Outputs from the control system controlling the system equipment can include: injection well oscillating pump maximum pressure; injection and production well oscillating pump frequency; production well oscillating pump minimum pressure; water/additive injection flow rate; CO2 injection flow rate; heated water injection flow rate; heated water flow rate to the heat exchanger/mixer; heated water flow rate to the heat delivery well; electric power to the delivery well heaters; electric power to the production well heaters; position of the pressure access port field in the injection well; position of the pressure access port field in the production well; additional gas fuel input to the boiler and/or turbine/generator; gas flow rate to the boiler; and gas flow rate to the turbine/generator.
The above listed inputs and outputs are not exhaustive. The specific parameters can be adjusted to the particular details of a given resource or system equipment configuration. The control system may comprise a non-transitory computer readable medium, such as a memory, and a processor configured to execute instructions for adjusting the components of the enhanced oil recovery system in response to feedback received from the monitoring well, pressure sensors and any other input receiving devices in the enhanced oil recovery system in communication with the control system.

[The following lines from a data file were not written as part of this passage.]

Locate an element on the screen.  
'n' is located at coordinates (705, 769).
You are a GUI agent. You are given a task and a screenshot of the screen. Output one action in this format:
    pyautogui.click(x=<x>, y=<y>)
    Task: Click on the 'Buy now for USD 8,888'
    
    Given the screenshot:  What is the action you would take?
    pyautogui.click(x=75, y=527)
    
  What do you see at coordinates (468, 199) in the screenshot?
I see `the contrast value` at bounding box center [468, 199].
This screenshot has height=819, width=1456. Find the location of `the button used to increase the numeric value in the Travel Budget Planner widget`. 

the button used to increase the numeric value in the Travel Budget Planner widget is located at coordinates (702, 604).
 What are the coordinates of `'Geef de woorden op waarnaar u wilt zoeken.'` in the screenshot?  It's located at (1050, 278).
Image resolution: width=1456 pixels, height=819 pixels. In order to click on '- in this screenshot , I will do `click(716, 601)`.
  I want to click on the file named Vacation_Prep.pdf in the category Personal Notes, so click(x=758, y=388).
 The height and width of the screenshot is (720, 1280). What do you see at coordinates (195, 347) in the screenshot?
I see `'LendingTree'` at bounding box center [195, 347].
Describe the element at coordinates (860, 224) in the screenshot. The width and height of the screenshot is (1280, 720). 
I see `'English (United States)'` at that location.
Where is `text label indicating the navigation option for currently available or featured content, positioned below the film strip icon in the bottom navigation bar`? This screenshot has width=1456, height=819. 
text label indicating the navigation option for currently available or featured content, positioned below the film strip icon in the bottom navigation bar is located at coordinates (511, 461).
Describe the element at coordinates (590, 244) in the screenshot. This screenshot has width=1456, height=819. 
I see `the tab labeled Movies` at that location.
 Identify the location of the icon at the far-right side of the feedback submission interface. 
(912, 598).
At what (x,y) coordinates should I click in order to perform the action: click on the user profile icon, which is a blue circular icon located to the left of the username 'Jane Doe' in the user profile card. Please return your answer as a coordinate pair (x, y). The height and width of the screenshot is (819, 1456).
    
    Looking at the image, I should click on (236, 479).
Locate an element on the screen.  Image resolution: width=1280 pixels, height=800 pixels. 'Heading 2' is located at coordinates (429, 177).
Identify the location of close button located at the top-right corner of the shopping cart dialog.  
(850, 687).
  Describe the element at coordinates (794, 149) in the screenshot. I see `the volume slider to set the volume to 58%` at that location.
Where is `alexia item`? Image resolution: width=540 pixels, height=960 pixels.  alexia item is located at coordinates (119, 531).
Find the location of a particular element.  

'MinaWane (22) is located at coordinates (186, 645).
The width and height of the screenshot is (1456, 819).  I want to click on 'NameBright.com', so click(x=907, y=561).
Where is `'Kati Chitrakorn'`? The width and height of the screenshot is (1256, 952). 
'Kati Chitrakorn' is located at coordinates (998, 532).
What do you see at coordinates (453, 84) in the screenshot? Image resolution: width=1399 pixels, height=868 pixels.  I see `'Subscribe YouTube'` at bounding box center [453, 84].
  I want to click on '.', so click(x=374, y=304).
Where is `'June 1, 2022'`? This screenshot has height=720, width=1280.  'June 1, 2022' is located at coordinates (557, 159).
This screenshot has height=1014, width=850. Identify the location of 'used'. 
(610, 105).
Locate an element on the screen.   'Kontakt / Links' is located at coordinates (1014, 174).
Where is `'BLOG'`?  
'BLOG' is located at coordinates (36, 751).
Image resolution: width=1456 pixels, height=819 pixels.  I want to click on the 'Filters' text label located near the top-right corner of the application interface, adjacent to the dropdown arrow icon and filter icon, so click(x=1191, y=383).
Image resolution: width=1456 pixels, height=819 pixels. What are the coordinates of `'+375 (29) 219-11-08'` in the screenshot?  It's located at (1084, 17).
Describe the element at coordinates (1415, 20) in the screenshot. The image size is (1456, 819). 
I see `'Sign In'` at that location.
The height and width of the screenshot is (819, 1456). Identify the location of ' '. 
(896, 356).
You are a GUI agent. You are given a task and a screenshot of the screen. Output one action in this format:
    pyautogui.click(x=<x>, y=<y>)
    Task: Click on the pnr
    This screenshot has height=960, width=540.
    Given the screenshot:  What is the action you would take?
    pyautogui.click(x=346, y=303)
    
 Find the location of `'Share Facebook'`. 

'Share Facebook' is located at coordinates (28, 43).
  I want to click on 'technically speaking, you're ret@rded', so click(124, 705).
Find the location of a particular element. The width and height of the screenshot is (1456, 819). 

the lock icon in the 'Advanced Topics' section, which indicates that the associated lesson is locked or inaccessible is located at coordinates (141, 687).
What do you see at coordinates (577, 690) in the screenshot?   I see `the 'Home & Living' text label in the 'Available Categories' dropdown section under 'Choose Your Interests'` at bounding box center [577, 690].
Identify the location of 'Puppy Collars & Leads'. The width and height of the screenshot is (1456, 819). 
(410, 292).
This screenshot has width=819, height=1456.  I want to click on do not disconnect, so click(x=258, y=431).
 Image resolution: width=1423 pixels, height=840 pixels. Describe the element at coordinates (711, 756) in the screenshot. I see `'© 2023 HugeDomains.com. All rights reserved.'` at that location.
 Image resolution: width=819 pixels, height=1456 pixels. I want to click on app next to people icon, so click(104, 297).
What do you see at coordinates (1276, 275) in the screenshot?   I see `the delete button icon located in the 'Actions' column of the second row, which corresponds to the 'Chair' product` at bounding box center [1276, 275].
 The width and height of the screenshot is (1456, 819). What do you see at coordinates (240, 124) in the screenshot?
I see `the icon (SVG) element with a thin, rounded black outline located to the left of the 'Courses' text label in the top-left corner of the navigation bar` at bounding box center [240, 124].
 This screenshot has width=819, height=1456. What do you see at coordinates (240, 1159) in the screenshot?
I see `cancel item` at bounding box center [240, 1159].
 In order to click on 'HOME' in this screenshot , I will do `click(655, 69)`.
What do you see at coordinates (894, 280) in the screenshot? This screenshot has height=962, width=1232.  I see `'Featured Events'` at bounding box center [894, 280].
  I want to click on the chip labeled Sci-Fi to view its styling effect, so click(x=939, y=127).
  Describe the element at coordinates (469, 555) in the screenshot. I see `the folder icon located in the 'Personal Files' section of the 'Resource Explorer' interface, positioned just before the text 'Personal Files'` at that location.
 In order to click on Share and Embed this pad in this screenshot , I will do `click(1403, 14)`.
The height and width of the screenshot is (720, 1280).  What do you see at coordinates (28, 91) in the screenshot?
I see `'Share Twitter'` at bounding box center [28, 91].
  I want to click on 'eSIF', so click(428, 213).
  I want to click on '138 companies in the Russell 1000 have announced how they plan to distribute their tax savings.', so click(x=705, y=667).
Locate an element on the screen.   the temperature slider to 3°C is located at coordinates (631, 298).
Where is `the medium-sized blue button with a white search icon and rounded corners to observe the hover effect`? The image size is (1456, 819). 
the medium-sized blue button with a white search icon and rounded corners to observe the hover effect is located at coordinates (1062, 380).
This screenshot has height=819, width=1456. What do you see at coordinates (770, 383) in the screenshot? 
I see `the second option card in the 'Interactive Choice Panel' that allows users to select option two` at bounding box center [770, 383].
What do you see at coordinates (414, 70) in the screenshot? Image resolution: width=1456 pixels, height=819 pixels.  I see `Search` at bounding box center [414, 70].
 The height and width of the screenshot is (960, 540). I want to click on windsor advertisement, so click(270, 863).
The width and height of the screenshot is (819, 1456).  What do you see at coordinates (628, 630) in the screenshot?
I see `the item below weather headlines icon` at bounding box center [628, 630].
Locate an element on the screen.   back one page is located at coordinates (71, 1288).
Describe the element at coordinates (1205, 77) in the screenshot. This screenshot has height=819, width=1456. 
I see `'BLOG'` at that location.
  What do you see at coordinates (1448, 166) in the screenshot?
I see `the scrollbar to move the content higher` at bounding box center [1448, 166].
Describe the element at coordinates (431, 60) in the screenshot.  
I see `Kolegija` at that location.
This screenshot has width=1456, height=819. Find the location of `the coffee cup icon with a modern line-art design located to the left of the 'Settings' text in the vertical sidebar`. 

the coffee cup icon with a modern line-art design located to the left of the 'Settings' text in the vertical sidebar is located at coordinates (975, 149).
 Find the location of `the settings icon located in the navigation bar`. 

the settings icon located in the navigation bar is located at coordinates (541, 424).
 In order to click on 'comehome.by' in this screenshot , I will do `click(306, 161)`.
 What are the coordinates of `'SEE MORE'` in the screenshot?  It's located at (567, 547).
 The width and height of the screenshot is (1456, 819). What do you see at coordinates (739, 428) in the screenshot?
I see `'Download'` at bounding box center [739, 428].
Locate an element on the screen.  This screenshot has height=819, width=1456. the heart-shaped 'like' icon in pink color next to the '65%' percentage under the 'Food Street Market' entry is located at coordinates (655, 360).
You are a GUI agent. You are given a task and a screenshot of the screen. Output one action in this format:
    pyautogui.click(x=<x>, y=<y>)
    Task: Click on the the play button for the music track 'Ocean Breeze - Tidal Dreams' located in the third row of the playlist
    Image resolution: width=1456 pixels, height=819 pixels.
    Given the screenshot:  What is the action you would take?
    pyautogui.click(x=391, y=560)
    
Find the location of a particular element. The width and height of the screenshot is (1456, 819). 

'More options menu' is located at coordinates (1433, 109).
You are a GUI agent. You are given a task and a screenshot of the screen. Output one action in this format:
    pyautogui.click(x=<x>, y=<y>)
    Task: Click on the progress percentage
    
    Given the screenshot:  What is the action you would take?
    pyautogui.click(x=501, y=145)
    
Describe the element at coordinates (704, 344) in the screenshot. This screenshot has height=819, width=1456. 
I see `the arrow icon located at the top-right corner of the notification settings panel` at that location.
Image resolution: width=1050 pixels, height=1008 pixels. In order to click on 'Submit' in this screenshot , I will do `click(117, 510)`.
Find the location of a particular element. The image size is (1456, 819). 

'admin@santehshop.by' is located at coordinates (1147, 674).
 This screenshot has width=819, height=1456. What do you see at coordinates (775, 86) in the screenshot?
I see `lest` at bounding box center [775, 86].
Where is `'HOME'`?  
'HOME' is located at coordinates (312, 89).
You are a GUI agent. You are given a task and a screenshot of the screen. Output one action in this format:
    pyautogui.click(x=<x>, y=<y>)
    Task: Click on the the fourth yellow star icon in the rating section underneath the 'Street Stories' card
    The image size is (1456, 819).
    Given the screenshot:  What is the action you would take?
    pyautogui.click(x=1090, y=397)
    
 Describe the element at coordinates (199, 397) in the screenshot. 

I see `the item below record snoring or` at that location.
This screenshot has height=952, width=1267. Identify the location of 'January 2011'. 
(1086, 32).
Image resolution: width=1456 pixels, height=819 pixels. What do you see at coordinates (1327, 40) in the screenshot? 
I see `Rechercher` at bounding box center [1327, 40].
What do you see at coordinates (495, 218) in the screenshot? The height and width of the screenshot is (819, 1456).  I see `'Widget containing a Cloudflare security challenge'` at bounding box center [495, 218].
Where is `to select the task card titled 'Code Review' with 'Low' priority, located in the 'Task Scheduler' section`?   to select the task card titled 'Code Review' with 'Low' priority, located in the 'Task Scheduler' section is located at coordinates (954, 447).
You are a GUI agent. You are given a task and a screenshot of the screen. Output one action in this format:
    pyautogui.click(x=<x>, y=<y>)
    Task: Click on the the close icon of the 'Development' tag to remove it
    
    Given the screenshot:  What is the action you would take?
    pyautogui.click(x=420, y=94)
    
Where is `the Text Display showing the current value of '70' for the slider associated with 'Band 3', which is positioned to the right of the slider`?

While there have been shown and described and pointed out fundamental novel features of the invention as applied to preferred embodiments thereof, it will be understood that various omissions and substitutions and changes in the form and details of the devices and methods described may be made by those skilled in the art without departing from the spirit of the invention. For example, it is expressly intended that all combinations of those elements and/or method steps which perform substantially the same function in substantially the same way to achieve the same results are within the scope of the invention. Moreover, it should be recognized that structures and/or elements and/or method steps shown and/or described in connection with any disclosed form or embodiment of the invention may be incorporated in any other disclosed or described or suggested form or embodiment as a general matter of design choice.